→ **What you are asked to do**: Return the rows between the lines containing "Click the playlist" and "click(x=665, y=591)", inclusive, reproducing each line exactly.
──────── Material for this exercise
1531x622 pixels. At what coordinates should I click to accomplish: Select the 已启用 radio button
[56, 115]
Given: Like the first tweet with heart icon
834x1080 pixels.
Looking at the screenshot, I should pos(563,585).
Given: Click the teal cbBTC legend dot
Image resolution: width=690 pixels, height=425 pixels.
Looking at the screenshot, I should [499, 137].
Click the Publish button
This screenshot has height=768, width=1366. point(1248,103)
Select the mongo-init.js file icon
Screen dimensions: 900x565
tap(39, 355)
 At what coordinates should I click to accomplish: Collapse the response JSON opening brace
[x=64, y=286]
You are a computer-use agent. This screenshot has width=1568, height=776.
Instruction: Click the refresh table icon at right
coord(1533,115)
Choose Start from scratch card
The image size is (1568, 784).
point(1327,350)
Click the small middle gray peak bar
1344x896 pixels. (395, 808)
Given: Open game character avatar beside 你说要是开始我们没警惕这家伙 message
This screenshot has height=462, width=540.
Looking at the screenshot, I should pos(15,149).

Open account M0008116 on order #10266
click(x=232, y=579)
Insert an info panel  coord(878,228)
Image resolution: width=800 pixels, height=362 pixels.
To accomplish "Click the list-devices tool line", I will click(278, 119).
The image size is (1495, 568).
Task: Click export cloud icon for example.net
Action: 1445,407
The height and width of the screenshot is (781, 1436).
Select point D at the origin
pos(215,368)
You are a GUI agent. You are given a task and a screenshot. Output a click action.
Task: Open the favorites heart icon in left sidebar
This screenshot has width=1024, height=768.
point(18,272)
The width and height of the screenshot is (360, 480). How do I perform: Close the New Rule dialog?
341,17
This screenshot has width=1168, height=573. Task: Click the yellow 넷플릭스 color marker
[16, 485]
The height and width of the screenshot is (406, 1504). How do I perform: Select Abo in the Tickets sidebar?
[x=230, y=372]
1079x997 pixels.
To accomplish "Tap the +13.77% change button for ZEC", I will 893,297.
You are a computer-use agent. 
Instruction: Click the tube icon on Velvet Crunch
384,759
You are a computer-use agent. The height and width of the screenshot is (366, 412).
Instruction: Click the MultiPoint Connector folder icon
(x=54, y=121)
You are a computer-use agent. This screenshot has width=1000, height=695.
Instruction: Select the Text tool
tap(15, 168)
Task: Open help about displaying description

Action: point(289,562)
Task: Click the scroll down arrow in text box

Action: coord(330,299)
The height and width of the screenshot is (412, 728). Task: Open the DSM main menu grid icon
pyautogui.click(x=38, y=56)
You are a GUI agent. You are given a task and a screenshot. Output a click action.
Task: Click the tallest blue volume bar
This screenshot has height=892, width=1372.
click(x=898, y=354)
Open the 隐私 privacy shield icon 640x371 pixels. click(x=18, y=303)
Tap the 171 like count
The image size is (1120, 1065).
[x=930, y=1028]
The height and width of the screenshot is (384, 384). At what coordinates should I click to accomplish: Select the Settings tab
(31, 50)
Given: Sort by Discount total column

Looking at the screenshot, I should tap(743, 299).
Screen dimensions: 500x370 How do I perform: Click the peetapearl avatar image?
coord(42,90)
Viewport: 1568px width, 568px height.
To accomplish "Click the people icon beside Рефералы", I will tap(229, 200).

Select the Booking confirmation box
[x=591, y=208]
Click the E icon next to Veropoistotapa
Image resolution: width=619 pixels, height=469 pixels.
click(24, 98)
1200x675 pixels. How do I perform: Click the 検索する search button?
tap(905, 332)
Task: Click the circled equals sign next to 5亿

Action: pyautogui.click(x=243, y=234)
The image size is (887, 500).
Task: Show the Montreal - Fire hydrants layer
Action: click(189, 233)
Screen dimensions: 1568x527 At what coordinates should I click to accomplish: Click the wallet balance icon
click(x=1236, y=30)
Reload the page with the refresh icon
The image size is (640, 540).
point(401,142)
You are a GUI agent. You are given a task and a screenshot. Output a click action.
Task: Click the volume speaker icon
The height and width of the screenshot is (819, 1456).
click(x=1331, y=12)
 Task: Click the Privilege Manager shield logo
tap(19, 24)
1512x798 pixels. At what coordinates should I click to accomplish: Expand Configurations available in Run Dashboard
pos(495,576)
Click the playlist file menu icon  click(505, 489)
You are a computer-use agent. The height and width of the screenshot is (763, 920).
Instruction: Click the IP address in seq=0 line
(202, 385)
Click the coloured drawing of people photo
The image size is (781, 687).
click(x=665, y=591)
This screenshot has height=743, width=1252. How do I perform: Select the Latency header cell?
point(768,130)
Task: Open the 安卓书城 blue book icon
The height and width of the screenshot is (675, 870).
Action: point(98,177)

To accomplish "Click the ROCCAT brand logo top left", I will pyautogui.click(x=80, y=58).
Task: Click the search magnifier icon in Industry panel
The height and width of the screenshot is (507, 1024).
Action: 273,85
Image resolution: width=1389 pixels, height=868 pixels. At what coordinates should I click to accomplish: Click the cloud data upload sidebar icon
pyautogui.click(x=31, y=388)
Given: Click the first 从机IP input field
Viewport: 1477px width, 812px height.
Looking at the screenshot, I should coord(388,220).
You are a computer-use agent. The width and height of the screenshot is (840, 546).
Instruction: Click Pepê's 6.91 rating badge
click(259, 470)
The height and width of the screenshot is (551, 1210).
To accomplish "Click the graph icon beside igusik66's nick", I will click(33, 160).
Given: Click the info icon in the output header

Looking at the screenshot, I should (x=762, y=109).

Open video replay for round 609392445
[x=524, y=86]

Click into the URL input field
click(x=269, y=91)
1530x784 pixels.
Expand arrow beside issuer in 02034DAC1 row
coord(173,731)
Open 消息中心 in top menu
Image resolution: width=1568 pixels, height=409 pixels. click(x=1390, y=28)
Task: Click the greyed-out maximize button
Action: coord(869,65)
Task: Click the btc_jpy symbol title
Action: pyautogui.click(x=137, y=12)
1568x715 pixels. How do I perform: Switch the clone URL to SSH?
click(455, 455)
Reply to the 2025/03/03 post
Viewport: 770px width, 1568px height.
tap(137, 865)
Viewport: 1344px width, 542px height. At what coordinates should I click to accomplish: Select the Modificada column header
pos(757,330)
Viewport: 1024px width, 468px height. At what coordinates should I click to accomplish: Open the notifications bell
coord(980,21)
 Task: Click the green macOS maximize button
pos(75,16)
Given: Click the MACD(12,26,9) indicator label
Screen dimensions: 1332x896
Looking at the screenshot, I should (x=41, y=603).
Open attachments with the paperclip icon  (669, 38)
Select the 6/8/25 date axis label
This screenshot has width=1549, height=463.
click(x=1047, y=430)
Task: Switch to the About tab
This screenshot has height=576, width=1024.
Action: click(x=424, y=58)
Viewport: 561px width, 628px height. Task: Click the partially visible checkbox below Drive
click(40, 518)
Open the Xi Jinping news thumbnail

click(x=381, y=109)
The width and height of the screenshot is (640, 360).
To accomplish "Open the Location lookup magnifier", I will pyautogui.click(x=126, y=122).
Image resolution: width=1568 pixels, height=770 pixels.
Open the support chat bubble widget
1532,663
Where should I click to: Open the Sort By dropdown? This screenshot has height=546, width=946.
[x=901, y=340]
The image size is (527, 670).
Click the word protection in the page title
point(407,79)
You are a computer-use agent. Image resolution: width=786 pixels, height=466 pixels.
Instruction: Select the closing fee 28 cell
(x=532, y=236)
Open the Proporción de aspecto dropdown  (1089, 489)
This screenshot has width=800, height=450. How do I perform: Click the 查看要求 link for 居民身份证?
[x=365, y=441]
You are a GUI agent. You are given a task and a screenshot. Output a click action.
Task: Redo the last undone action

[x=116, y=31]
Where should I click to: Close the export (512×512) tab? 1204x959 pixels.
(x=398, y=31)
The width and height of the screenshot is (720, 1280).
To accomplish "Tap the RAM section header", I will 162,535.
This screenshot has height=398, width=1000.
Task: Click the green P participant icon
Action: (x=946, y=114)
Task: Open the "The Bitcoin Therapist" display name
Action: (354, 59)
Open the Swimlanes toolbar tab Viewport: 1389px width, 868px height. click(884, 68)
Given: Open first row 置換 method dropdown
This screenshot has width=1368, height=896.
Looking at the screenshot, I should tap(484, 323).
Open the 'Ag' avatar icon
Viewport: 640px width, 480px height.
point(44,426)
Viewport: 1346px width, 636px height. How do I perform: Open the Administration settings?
────────────────
→ **Task solution**:
Click the playlist file menu icon  click(505, 489)
You are a computer-use agent. The height and width of the screenshot is (763, 920).
Instruction: Click the IP address in seq=0 line
(202, 385)
Click the coloured drawing of people photo
The image size is (781, 687).
click(x=665, y=591)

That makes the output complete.